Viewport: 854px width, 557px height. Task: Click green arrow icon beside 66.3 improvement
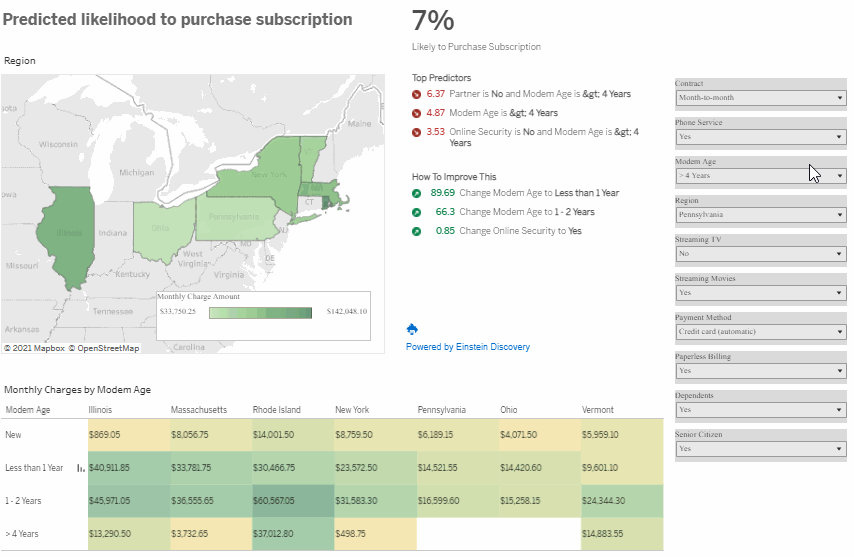click(x=416, y=212)
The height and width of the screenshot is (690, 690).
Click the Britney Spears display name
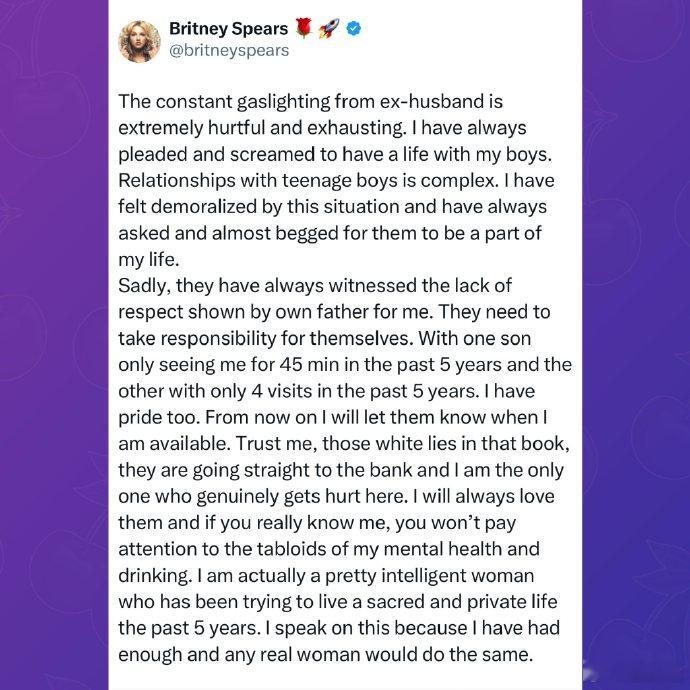[229, 28]
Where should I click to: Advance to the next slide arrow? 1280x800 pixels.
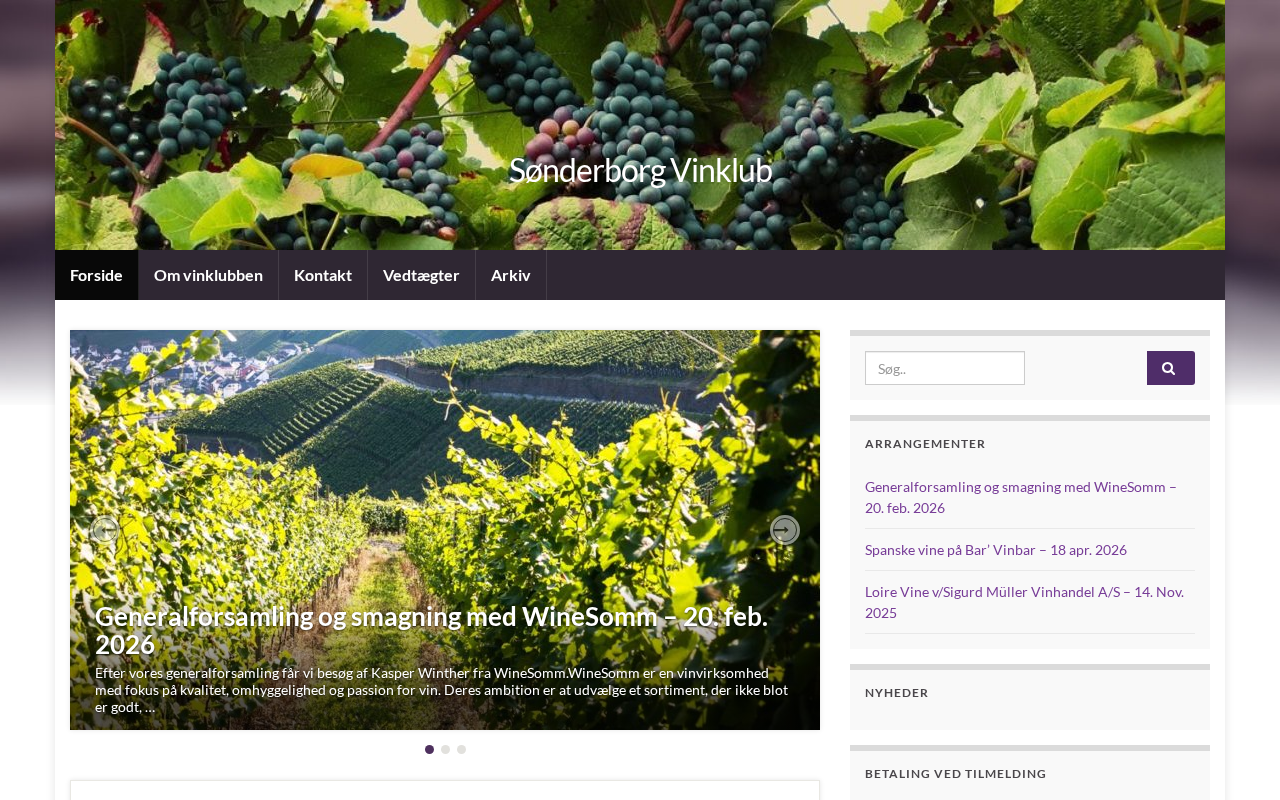(785, 530)
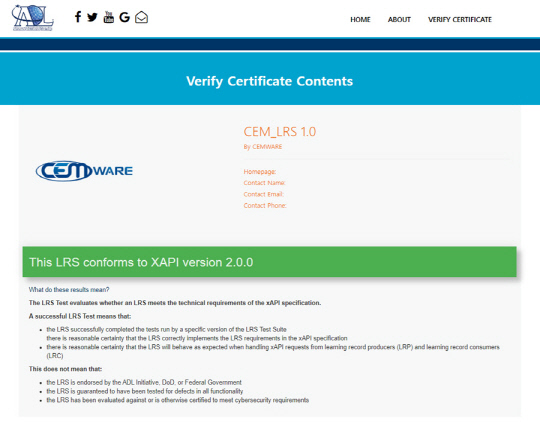Viewport: 540px width, 422px height.
Task: Click the Google G icon
Action: click(124, 17)
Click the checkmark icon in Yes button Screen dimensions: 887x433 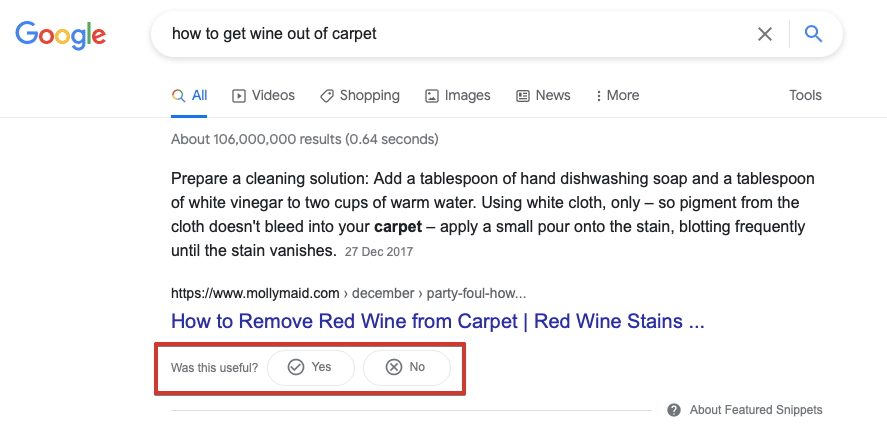tap(296, 367)
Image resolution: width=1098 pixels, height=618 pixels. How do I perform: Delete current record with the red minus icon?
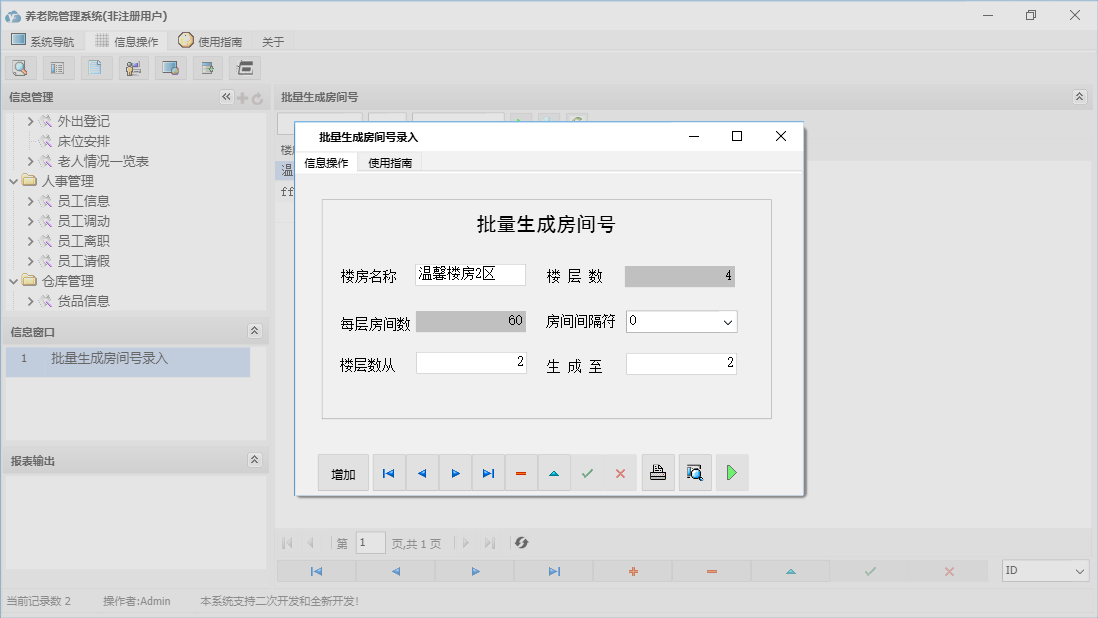tap(521, 472)
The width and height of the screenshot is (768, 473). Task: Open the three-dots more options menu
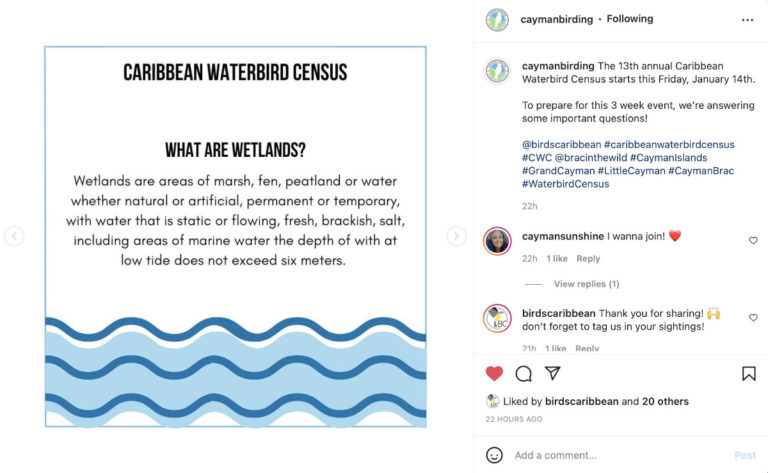[x=747, y=19]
::::::
## Task to carry out
Nothing but the lines from the one containing "The width and" through the last line of the records above should appear, each repeated exactly, with no pictures.

## Written solution
The width and height of the screenshot is (768, 473). Task: Open the three-dots more options menu
[x=747, y=19]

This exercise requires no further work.